#### WHAT YOU SHOULD DO
Retype, without alteration, each line from the line containing "Instruction: Click the" to the final line of the records.
Start of SUPPLIED RECORDS
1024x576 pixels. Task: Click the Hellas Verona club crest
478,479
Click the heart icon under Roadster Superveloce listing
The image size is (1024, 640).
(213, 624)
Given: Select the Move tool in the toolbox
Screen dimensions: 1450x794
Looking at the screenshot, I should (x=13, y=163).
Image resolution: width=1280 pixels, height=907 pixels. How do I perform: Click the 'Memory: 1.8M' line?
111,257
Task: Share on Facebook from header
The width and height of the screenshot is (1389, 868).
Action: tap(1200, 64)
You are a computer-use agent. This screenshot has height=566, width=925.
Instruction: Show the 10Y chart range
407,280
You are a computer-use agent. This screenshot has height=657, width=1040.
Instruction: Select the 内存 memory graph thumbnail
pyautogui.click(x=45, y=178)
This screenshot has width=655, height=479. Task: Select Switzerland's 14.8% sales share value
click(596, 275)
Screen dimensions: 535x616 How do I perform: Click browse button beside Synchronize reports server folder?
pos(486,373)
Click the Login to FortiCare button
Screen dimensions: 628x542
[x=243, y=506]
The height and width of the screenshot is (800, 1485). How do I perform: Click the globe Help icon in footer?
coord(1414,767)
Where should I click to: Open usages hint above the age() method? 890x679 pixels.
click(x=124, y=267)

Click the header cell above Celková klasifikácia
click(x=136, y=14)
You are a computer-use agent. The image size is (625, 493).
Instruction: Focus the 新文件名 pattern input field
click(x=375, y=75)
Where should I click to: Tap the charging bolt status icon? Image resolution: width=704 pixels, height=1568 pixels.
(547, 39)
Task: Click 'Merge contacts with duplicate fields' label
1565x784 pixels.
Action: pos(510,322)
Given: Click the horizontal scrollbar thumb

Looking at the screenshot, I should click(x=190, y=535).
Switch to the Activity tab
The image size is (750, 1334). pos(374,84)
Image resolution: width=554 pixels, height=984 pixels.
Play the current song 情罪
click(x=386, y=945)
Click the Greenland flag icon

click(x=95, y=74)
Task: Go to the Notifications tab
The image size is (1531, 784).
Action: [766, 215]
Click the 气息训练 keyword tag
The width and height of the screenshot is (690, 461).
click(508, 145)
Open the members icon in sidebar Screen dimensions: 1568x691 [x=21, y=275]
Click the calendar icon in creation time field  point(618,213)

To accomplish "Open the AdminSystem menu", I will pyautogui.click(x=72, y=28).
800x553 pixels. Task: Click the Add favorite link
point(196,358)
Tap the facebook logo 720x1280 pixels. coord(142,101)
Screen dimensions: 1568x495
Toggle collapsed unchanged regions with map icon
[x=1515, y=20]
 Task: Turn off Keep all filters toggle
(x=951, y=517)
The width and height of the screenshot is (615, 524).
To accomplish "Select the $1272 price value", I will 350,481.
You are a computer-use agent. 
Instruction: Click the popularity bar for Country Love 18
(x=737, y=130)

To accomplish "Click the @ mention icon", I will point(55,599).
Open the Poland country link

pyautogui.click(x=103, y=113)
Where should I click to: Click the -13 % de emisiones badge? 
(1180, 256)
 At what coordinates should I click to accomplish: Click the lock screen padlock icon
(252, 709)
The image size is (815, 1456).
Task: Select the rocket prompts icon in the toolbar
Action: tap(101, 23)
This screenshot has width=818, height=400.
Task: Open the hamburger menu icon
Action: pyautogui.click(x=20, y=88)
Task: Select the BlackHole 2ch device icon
End of SUPPLIED RECORDS
#### THE COMPLETED TASK
Instruction: Click the popularity bar for Country Love 18
(x=737, y=130)

To accomplish "Click the @ mention icon", I will point(55,599).
Open the Poland country link

pyautogui.click(x=103, y=113)
Where should I click to: Click the -13 % de emisiones badge? 
(1180, 256)
 At what coordinates should I click to accomplish: Click the lock screen padlock icon
(252, 709)
The image size is (815, 1456).
Task: Select the rocket prompts icon in the toolbar
Action: tap(101, 23)
This screenshot has width=818, height=400.
Task: Open the hamburger menu icon
Action: pyautogui.click(x=20, y=88)
Task: Select the BlackHole 2ch device icon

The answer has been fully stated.